From the start, I’ve always felt more than a little lost. I don’t belong here, and by here I mean pretty much everywhere I’ve been in my entire life. Maybe there’s a town for me somewhere, it doesn’t have to be huge just full of all the right and wrong possibilities. This town and general location I am living at right now isn’t where I should be. I’m slowly sinking into the ever-so proper and readily accepted way to act around everybody I know, all the people I met my freshman year no longer included. Their distant faces now, people I pass by with a subtle head nod as I try to wonder why we all just sat around together and pretended like the holes in the wall were television sets taking us to far off lands. The familiar stains on the floors and ceilings of our lives were there to make our stomachs slowly sink before we turned back on the anesthesia.

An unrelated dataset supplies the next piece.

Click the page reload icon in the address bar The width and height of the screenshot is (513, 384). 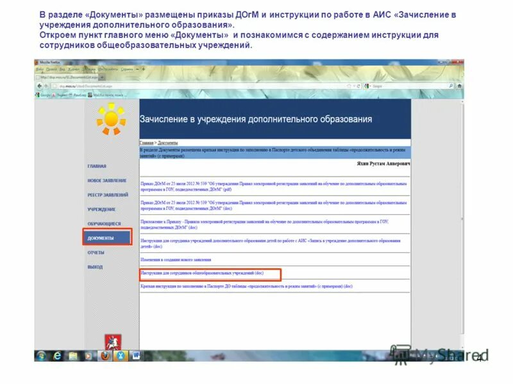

I don’t really wonder all that much about what they’re doing, how they’re living their lives. Once we’re all out of this place it’s just going to be another tangled face in the crowd. I’ll be one place for longer than expected before eventually deciding to slowly retreat to another. We never discussed the bigger things back then. In fact, even the things that seemed bigger were just temporary solutions for any and all of us to stroke our egos gently before rolling over on the creaky box-springs and silently reassuring ourselves that this is what everybody does. They all meet new people and form destructive opinions on them. They learn to hate them in ways they didn’t think possible. They learn to avoid and distract themselves from all that is and isn’t happening, and they do it because they don’t necessarily understand why such an intermediary period is necessary in life.
It was like trying to gets somebody to listen to a band that they would never have any interest in. They always write them off before they hear them play, because they’ve either heard things about them, be they good or bad, overly-hyped, or sensitively shaken. Their opinions are already formed regardless of the sound and in that case, it doesn’t matter how good they are, because it will always be the same outcome.
As we all moved out and away from our lackluster decision-making skills, that formulated when we were all stuck starring at cleavage and chalkboards, the drone of the more than a little indecisive person standing in front of us, calmly reiterating one simple adult statement “You actually have to decide what you want to do with the rest of your life eventually,” and started to actually form real opinions on the way things are, we soon realized that it would eventually come crashing down on us. We would have to extradite ourselves from that which we knew and learned to live with.
In short, freshman year was full of less than optimistic feelings about the future. It was full of new faces we saw pass us by everyday and never wanted to get to know. It was a time for people to turn into what they always wanted to be. The person their parents wouldn’t let them be in high school was now, all of a sudden, a real life option. We wanted to be larger than ourselves. Our opinions were our crawl spaces. Sometimes we would have to hide inside of them all alone, trying not to let their awkward truths filter past the grating. Other times they were our downfall, as everybody didn’t necessarily feel the exact same way all the time.
In other cases, it was something that made us homesick or slowly come to such a untimely and callow realization that possibly there was something we all missed as we ran for the hills away from the familiar. I thought I was falling in love and it was before I could just blame it all on the drugs.